Bunna’s claims, however, do not match the reality on the ground for many households throughout Siem Reap Province and beyond. The government’s reluctance to reopen schools has been criticized by UNICEF, which released a statement on Sept. 13, 2021 calling for schools to reopen as soon as possible.

UNICEF strongly supports the Royal Government of Cambodia’s decision to reopen the schools at this time and cited the example of reopening schools in September 2020 without any infections, adding that schools are not the main driver of contagion in communities and presents greater benefits to children than the risk to public health.

Furthermore, the cost of not reopening schools will be high, with fewer students returning to classrooms, lower self-esteem among those who return and a higher rate of students who end up working instead of studying to support their families, UNICEF warned.

“Every day we delay, these obstacles grow,” UNICEF said.
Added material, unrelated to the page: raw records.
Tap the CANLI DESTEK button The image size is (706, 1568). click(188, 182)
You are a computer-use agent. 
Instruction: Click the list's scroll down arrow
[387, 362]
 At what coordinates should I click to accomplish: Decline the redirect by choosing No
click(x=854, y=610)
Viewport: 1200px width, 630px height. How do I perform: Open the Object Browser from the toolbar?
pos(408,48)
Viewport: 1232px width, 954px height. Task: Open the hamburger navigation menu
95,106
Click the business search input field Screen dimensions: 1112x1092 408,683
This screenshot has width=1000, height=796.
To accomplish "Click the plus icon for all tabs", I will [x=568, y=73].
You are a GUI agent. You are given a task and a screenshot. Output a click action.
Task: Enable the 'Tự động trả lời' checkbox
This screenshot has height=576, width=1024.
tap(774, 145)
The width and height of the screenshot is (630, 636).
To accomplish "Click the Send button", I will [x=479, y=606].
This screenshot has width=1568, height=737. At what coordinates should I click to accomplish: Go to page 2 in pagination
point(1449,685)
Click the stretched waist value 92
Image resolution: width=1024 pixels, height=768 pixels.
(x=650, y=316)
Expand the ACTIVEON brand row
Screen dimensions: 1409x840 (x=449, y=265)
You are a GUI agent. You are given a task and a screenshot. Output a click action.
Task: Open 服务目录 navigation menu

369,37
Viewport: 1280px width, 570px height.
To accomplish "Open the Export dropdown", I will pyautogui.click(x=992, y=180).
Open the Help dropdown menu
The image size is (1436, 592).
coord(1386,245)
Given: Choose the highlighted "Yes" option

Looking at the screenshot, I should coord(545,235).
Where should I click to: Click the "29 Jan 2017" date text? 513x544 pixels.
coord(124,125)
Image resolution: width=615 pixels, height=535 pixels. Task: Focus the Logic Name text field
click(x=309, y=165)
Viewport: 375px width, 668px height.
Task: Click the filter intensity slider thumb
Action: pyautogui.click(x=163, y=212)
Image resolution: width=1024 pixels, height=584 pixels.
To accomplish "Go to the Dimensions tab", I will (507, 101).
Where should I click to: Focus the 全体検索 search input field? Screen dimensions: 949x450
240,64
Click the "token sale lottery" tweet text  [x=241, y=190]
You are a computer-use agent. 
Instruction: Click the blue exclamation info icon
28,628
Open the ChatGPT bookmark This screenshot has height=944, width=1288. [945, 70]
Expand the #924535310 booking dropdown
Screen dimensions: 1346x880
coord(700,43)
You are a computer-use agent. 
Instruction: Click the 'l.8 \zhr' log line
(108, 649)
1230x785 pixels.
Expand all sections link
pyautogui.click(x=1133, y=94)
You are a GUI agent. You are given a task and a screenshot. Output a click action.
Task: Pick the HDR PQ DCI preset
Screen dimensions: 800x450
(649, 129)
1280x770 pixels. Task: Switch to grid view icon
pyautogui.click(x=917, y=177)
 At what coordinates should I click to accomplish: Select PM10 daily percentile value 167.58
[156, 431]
Siem Reap Province is yet to reopen schools due to the ongoing threat of COVID-19, but parents interviewed by Cambodianess all said that they would sacrifice everything to give their children a chance for a better future, noting that education remains key to this.

Man Mao, a resident of Kork Tnaot village, said, “In a rural area like here, we are struggling a lot to provide education for our children until they can finish schools. Our country will not remain still and has to move forward. It won’t depend on the rice field anymore.